**DIRECTIONS:** Copy exactly, and only, the lines that start at the line containing "At what coordinates" and end at the last line of the material below.

________

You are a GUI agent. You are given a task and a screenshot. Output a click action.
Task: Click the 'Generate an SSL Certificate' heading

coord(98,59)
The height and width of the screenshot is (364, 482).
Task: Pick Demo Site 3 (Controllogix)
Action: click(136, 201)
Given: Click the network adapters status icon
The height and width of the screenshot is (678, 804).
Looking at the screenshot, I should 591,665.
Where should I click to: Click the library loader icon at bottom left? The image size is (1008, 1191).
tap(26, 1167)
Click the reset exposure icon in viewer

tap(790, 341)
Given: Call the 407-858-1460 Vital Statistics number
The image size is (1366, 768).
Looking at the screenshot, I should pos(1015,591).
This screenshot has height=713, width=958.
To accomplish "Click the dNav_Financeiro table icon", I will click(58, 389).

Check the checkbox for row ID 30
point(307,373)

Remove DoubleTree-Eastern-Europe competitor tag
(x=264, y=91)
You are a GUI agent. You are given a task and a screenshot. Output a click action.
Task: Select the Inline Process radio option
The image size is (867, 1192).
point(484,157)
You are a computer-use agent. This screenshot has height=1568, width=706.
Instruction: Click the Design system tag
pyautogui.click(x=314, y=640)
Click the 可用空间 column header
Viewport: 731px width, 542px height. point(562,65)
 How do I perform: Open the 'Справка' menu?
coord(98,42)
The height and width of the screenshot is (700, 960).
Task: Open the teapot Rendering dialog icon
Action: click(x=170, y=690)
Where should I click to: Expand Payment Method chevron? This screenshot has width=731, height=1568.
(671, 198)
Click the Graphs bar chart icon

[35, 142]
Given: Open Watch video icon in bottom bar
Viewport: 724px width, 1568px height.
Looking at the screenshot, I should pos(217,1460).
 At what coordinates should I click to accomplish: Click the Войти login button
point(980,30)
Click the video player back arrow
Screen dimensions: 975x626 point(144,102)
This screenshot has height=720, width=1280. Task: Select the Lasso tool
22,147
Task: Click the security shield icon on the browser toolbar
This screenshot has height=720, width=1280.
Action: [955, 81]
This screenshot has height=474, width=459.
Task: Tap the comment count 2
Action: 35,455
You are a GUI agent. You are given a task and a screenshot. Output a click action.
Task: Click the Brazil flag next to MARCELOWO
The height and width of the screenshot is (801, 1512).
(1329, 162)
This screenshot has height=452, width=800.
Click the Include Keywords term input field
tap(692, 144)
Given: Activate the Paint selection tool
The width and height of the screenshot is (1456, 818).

________

**RESULT:**
 At what coordinates should I click to accomplish: Click the Войти login button
point(980,30)
Click the video player back arrow
Screen dimensions: 975x626 point(144,102)
This screenshot has height=720, width=1280. Task: Select the Lasso tool
22,147
Task: Click the security shield icon on the browser toolbar
This screenshot has height=720, width=1280.
Action: [955, 81]
This screenshot has height=474, width=459.
Task: Tap the comment count 2
Action: 35,455
You are a GUI agent. You are given a task and a screenshot. Output a click action.
Task: Click the Brazil flag next to MARCELOWO
The height and width of the screenshot is (801, 1512).
(1329, 162)
This screenshot has height=452, width=800.
Click the Include Keywords term input field
tap(692, 144)
Given: Activate the Paint selection tool
The width and height of the screenshot is (1456, 818).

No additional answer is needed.